Perturbation effect correlations improved systematically with T cell activation, indicating that activated states yield more coherent regulatory representations. Notably, in quiescent states, shallow representations outperformed deeper layers, suggesting that expression shifts associated with perturbations in resting cells are sufficiently captured at lower-level embeddings without hierarchical abstraction. These results contradict the assumption of monotonic improvement with layer depth and underscore that biological context fundamentally alters model representational dynamics.

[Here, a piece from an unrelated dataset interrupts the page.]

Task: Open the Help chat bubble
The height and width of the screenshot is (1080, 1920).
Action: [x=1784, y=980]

Theoretical and Practical Implications
The paper asserts that "where" features are extracted is equally important as "what" the model learns. The bold claim—the universal reliance on final-layer embeddings is empirically invalidated—has significant ramifications for foundation model evaluation, benchmarking, and downstream pipeline design. Benchmarking frameworks and practitioners must support and scrutinize all layers, exposing layer-specific embeddings tailored to biological task semantics and cellular context.
The findings suggest that pretraining-induced specialization in upper layers may be detrimental for some downstream tasks, and that hierarchical abstraction does not always monotonically improve biological representation. The adoption of systematic layer evaluation will enable practitioners to harness substantial performance gains (up to 31%) and facilitate more faithful modeling of developmental trajectory and regulatory effects.

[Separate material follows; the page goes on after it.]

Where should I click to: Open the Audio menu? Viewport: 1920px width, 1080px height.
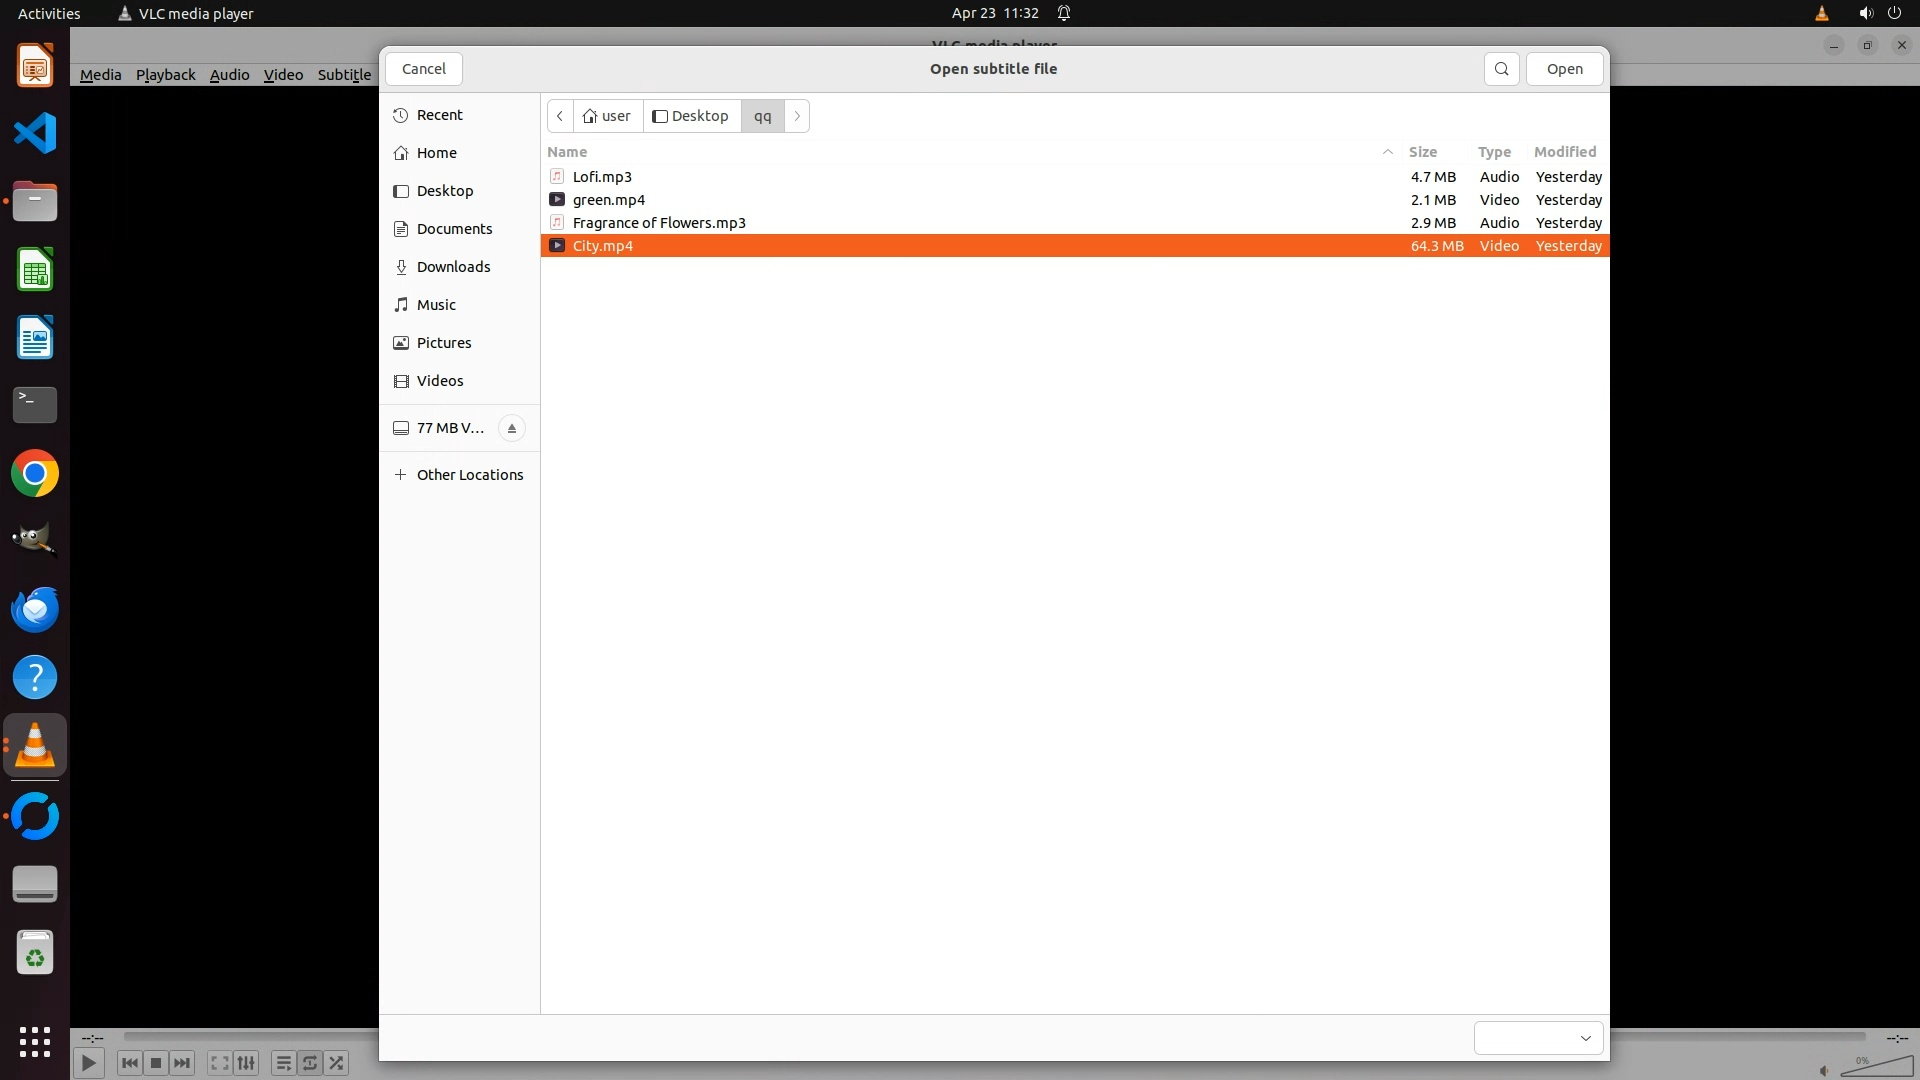click(x=229, y=75)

From a theoretical perspective, these results support the existence of task-relevant information bottlenecks, as observed in NLP, and highlight the necessity of context-aware representational analyses in biological modeling. As model capacities scale, investigation into inter-layer specialization, transferability, and semantic transitions will be critical for maximizing biological insight.
Future Directions
The study opens avenues for broader, architecture-independent evaluations across biological domains, including multi-omic integration, cell state annotation, and rare cell type prediction. Future research should interrogate layer-specific embedding generalizability under domain adaptation, assess robustness in low-data regimes, and explore protocol-guided layer fusion or ensemble extraction methods. Fine-grained ablation studies and contrastive analyses with architectural variants (e.g., attention patterns, block normalization, pretraining objectives) will further delineate the mechanistic underpinnings of layer specialization.
Conclusion
Optimal biological representations in single-cell foundation models are primarily determined by task and cellular context rather than model depth alone. Intermediate layers yield substantial performance improvements for trajectory inference, while perturbation response prediction displays strong context dependence—sometimes requiring shallow embeddings. The study challenges entrenched practices and advocates for systematic, layer-aware feature extraction to more fully exploit foundation model capacities and uncover complex biological phenomena.